**PROBLEM TO WORK ON**
Find every line below where the string "will" shows up, and copy those lines.
===== MATERIAL FOR THIS EXERCISE =====
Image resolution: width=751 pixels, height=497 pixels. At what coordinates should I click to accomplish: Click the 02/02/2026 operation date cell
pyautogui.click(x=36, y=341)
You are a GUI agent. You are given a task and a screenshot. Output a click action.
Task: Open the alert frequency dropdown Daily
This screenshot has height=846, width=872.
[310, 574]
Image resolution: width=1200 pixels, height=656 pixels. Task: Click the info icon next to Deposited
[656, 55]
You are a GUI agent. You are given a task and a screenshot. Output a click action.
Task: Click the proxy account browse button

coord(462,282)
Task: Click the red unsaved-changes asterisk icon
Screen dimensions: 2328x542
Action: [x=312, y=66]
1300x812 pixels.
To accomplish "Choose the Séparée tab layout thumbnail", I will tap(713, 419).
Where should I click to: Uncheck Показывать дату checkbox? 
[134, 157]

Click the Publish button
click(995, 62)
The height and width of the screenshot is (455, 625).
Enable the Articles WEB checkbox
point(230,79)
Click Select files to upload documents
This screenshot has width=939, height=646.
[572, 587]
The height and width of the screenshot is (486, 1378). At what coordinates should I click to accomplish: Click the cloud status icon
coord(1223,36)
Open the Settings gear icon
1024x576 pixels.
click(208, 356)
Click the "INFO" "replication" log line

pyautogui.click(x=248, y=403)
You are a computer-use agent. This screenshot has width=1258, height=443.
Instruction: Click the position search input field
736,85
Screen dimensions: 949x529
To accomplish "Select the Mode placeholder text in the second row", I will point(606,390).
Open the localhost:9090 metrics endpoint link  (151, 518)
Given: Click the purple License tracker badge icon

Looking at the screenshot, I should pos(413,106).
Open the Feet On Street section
=====
**EXERCISE RESULT**
To accomplish "Choose the Séparée tab layout thumbnail", I will tap(713, 419).
To accomplish "Select the Mode placeholder text in the second row", I will point(606,390).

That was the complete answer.